A-Rod Situation Highlights Risks of Long-Term Contracts
by Gary S. Young on August 16, 2013
The two contracts previously awarded to Alex Rodriguez are widely regarded as being the two worst contracts in the history of professional sports. The second contract with the New York Yankees was signed in December 2007, replacing a 10-year, $252 million deal with the Texas Rangers. The earlier package produced three straight last-place finishes, a 2004 trade to New York and a 2010 bankruptcy that left Rodriguez as the Rangers’ biggest creditor.
The current deal, which preceded Rodriguez’ admission of past doping, has spoiled the Yankees plan to capitalize on his eventual climb to the top of all-time home run leaders.

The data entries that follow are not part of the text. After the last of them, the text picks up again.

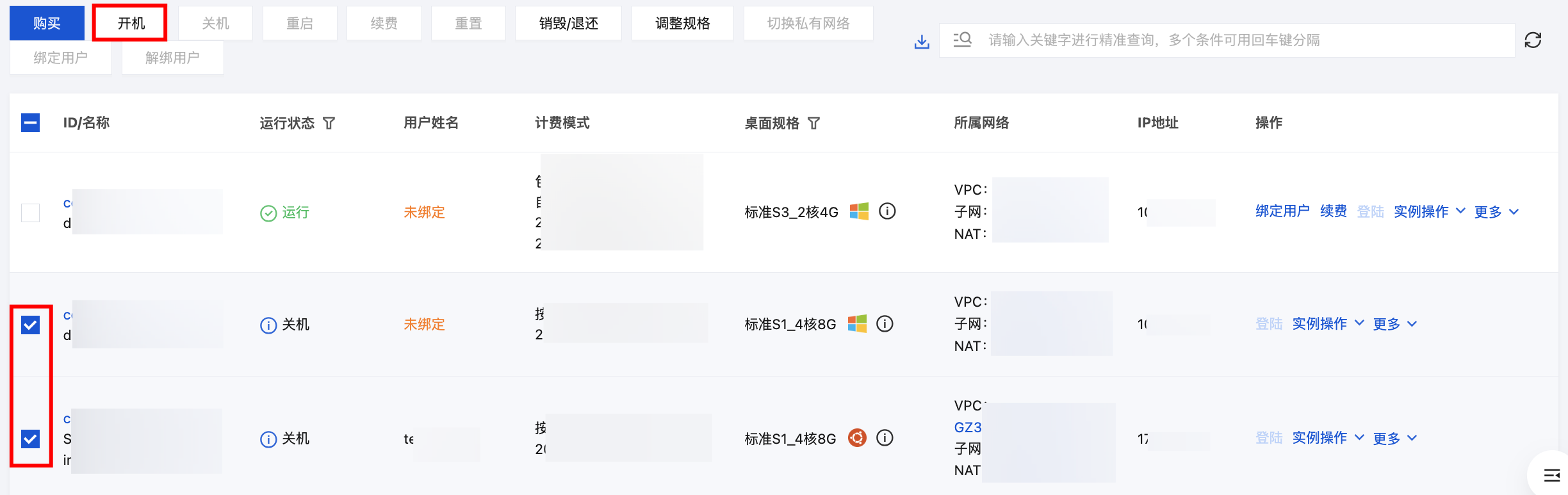Click the desktop spec filter icon
Image resolution: width=1568 pixels, height=495 pixels.
click(813, 123)
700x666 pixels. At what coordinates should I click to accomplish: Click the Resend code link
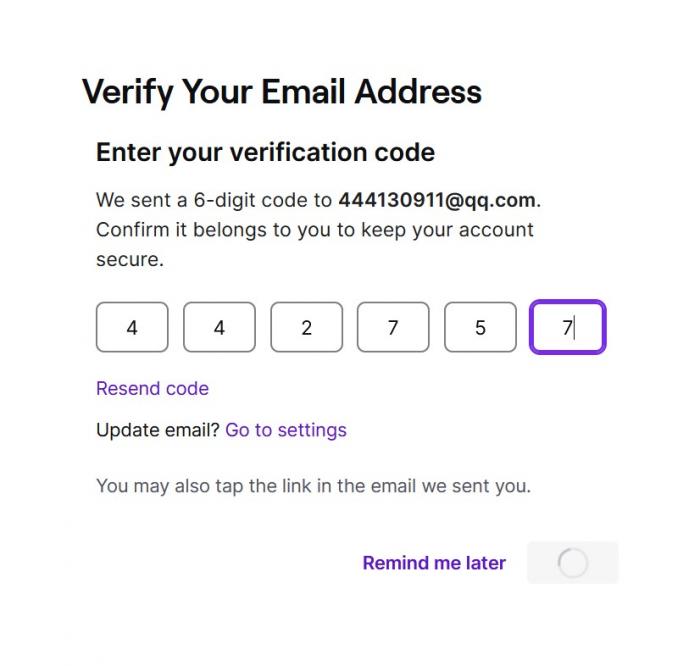point(153,388)
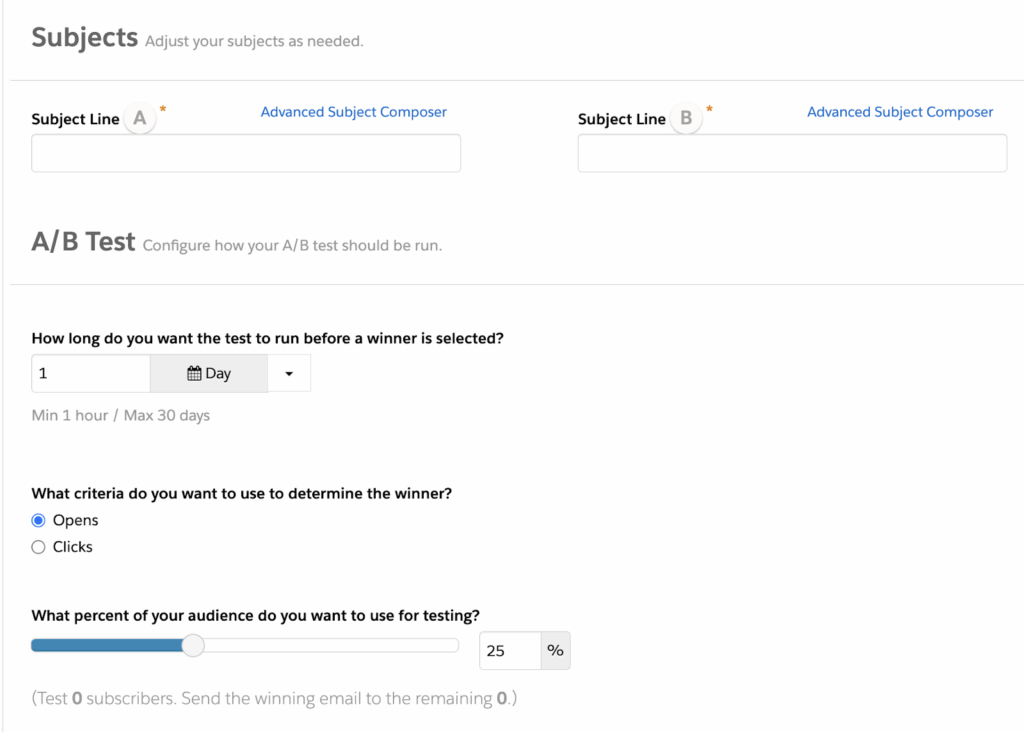1024x732 pixels.
Task: Click the Subject Line B text field
Action: 791,152
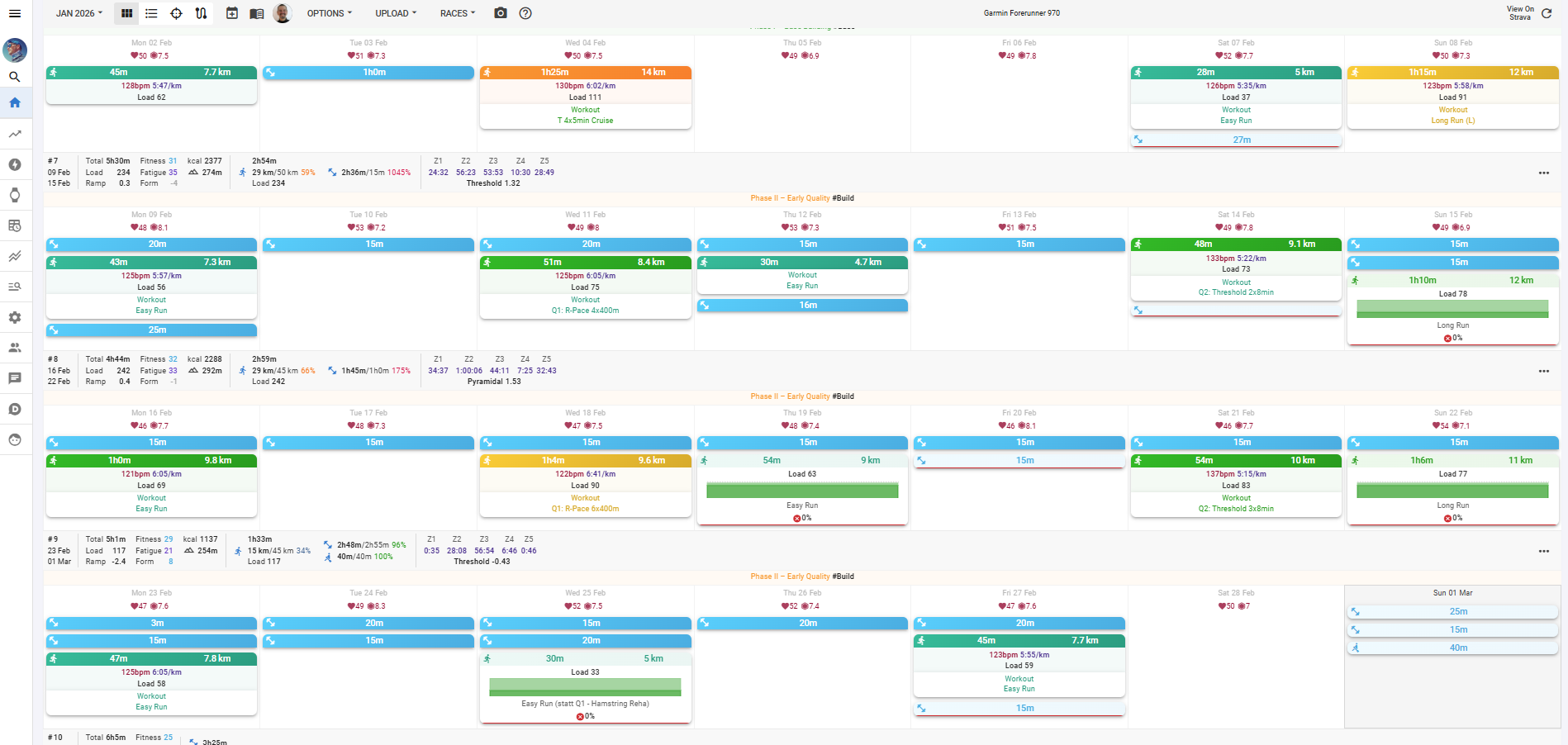Switch to list view
The image size is (1568, 745).
click(x=151, y=13)
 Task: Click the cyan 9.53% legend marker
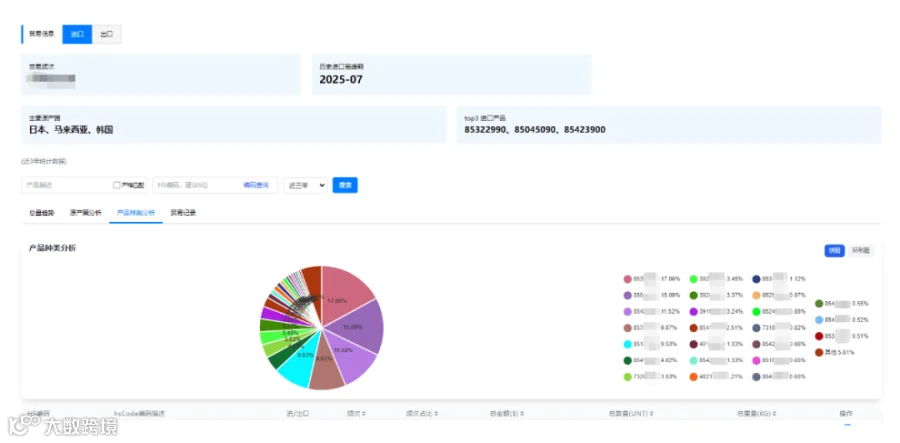pyautogui.click(x=627, y=344)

Despite seriously declining play precipitated by two hip operations and the inevitable negative effects of the aging process, the current deal guarantees Rodriguez $275 million over 10 years, plus $30 million in performance bonuses without regard to his current production.
While A-Rod helped the Yankees win the World Series in 2009, this fading achievement provides little consolation for the Yankees and the fans, never mind the turmoil of the scandal that currently rages over his use of performance enhancing drugs. The 2007 mega-deal has also significantly hampered the team’s efforts to revamp their line-up and sign younger players.